DIRECTIONS FOR THIS TASK: In the data below, count every line that holds the string "Connect" and reply with the number alone.

=== Section Start ===

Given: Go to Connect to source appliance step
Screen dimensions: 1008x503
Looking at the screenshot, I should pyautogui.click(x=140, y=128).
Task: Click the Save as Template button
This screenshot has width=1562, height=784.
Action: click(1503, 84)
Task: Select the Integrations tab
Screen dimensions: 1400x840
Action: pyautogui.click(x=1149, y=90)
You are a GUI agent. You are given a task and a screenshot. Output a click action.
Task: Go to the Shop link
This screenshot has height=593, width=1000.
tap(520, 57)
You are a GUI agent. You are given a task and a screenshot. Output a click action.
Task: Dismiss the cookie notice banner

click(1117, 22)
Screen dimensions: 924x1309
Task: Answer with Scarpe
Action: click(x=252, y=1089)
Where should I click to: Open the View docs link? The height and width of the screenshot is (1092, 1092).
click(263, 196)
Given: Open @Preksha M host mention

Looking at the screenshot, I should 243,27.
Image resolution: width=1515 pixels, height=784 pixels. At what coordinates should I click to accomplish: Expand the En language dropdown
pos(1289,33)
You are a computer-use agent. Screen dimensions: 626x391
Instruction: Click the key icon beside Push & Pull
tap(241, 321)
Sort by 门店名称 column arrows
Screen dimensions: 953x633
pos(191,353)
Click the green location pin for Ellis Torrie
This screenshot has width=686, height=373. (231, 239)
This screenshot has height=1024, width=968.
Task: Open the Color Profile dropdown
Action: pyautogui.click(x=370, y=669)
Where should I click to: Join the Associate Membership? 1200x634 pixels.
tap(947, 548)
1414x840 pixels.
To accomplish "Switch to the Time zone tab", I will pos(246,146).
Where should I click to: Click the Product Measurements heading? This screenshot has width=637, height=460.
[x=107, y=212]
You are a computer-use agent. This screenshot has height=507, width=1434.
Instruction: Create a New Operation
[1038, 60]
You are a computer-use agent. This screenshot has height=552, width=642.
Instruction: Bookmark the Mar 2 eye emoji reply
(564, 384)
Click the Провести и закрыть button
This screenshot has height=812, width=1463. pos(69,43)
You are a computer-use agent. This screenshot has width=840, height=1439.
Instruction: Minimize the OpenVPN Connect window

=== Section End ===

ANSWER: 2